The FDA has granted Fast Track designation to Achillion Pharmaceuticals’ ACH-3102 as part of an interferon-free regimen for the treatment of chronic hepatitis C (HCV).

ACH-3102 is a pan-genotypic second-generation NS5A inhibitor against HCV that was discovered by Achillion and is currently being evaluated in a phase I clinical trial. Achillion requested Fast Track designation for ACH-3102’s potential to provide improved safety as compared to the current standard of care; potential for development in a once daily interferon-free fixed dose combination; potent antiviral activity in vitro against HCV genotypes 1 through 6; and low potential for drug-drug interactions and therefore greater potential to treat HCV patients with co-morbidities, co-infected with HIV, or pre- or post-liver transplantation.            

ACH-3102 is a structurally distinct small molecule compound that has demonstrated potent inhibition of the NS5A protein across all genotypes of HCV in preclinical studies. Furthermore, the unique chemical structure of ACH-3102 has resulted in enhanced potency in vitro against resistant mutants that have emerged during clinical studies with first generation NS5A inhibitors.

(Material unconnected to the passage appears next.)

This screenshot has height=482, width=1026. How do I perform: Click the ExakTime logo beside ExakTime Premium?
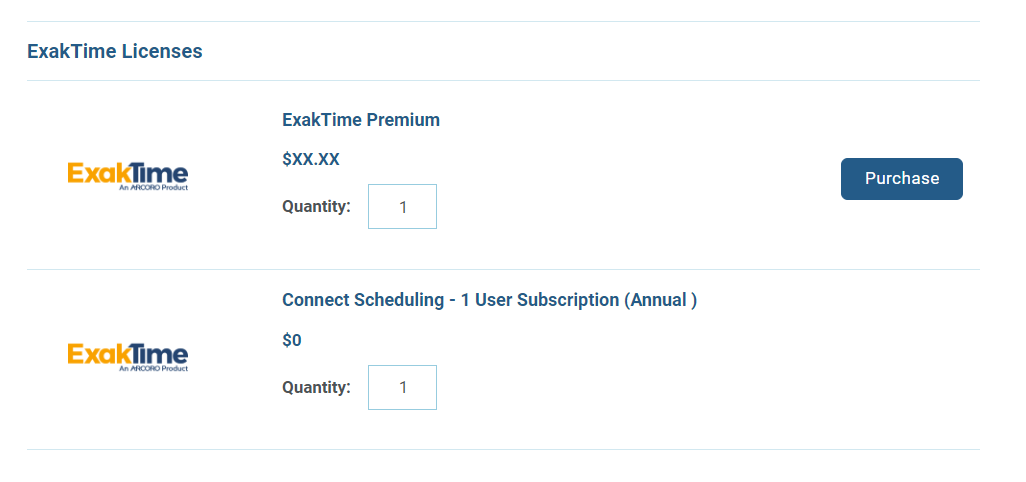click(128, 177)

"We are very pleased with the granting of a Fast Track designation for ACH-3102, which we believe highlights this second-generation NS5A inhibitor's attributes that include pan-genotypic coverage of HCV and potential for maintained activity against NS5A mutant strains of HCV," said Michael Kishbauch, president and CEO of Achillion. "We are excited to leverage the superior profile of ACH-3102 in combination with our phase II protease inhibitor, ACH-1625, as we seek to create an optimized, potentially best-in-class potent, well-tolerated, once-daily regimen to treat HCV, which will enter combination studies during the third quarter of this year."